BORIS JOHNSON is on his way to Iran this weekend in a bid to secure the release of jailed British-Iranian mum Nazanin Zaghari-Ratcliffe following pressure from campaigners.
Ms Zaghari-Ratcliffe is serving a five-year sentence for allegedly plotting to overthrow the Tehran government. She denies the charges.
In 2016, she was arrested in Tehran while visiting her parents with her baby daughter Gabriella.
Reports have suggested she could appear in court again on Sunday, relating to a second set of charges which could see her sentenced increased by five years.
The charges follow Mr Johnson’s gaffe last month, when he told a parliamentary committee that she had been in Iran “training journalists.”
Although the Foreign Secretary denied his error related to the charges, Iranian state television used his claim as justification for imprisoning her.
Tehran does not recognise her dual British-Iranian citizenship and refuses to give British consular officials access to her, making a prison visit for Mr Johnson unlikely.
Hers is one of a small number of cases of dual nationals whose release Britain is seeking on humanitarian grounds.
The Foreign Office has declined to name the other individuals involved, or even identify the number of them in jail, after their families asked for their cases to remain anonymous.

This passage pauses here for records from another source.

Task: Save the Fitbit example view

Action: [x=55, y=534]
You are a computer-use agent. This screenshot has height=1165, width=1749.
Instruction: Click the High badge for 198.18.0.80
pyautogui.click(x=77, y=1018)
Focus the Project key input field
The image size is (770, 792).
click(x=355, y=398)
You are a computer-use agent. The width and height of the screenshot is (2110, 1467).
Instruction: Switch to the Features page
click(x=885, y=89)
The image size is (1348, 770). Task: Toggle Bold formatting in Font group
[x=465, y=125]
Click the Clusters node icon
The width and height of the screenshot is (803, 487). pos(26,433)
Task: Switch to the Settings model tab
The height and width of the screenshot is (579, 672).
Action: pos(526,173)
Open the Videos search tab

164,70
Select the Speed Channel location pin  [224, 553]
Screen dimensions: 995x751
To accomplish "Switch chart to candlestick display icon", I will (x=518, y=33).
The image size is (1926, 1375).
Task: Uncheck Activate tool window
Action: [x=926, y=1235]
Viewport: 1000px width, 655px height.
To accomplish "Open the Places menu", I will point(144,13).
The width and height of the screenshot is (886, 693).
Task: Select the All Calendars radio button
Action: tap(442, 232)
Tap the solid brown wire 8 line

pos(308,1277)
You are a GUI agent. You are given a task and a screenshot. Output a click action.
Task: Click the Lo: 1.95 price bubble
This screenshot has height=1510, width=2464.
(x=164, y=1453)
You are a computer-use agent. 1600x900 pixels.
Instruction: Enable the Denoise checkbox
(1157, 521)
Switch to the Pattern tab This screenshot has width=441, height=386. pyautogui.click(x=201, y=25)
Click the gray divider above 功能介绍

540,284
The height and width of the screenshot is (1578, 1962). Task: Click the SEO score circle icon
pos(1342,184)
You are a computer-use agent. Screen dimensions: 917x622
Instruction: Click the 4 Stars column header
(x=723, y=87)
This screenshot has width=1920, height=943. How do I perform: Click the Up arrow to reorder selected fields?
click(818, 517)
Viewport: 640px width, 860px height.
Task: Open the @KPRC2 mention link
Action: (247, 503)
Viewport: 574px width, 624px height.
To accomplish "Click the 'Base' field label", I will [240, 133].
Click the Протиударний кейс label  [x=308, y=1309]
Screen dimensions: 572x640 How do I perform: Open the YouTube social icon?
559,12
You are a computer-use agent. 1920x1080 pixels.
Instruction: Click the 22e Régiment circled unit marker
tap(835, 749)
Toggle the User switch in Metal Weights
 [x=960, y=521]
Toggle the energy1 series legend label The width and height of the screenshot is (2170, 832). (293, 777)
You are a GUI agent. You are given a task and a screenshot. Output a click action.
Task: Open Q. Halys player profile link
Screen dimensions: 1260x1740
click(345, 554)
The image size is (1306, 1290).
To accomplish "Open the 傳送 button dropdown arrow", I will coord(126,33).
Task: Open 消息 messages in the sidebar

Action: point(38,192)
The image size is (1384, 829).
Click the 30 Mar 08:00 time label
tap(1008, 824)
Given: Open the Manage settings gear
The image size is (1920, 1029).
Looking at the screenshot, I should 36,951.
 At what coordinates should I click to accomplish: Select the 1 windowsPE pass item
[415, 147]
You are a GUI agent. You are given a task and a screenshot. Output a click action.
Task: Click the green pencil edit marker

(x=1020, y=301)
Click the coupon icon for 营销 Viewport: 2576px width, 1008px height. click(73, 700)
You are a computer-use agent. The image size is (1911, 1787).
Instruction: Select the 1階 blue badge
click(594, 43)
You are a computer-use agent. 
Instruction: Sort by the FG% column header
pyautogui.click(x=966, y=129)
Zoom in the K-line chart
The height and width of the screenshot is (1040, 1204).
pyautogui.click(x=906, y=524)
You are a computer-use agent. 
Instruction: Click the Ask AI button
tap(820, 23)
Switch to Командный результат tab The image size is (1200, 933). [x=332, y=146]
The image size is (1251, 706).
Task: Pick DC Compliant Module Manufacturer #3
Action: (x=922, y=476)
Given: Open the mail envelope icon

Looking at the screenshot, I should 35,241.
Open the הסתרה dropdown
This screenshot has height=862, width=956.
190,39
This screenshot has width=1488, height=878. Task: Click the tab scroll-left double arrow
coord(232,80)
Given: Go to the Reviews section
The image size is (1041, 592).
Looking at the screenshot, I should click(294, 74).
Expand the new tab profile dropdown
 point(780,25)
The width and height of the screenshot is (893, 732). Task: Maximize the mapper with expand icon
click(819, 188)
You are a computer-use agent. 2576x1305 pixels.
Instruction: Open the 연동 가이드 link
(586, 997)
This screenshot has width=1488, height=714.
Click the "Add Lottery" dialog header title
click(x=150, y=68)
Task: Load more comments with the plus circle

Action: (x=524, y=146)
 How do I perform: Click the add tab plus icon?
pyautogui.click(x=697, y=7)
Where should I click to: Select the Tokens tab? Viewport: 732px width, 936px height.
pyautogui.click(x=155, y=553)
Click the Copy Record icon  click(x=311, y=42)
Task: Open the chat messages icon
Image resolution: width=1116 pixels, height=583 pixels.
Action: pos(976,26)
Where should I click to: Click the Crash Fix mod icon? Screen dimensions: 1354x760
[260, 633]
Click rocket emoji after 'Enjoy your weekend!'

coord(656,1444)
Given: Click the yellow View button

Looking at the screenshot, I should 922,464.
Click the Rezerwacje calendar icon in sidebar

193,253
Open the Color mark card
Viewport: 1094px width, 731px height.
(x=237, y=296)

Amnesty International UK director Kate Allen, who has campaigned for Ms Zaghari-Ratcliffe’s release, said: “We’re cautiously hopeful that this could be the light at the end of the tunnel.
“As we’ve been saying over and over, she is a charity worker who’s been sentenced to five years after enduring solitary confinement and a deeply unfair trial.
“We fervently hope the Foreign Secretary’s visit can secure her speedy release but, if it doesn’t, we’ll go on campaigning.
“This is a gross injustice and it must be set right.”
Iran is also likely to raise the £400 million compensation it’s owed for the non-delivery of tanks ordered by the pre-revolutionary regime in 1979. The cash has already been deposited with a court for payment.
The Foreign Office has always stressed that the payment of the money is not linked to the cases of Ms Zaghari-Ratcliffe and other imprisoned dual nationals.
However, a prisoner exchange in January 2016 that freed four US-Iranians also saw the US pay Iran $400m the same day for undelivered military equipment.
Some US politicians have criticised it as a ransom payment.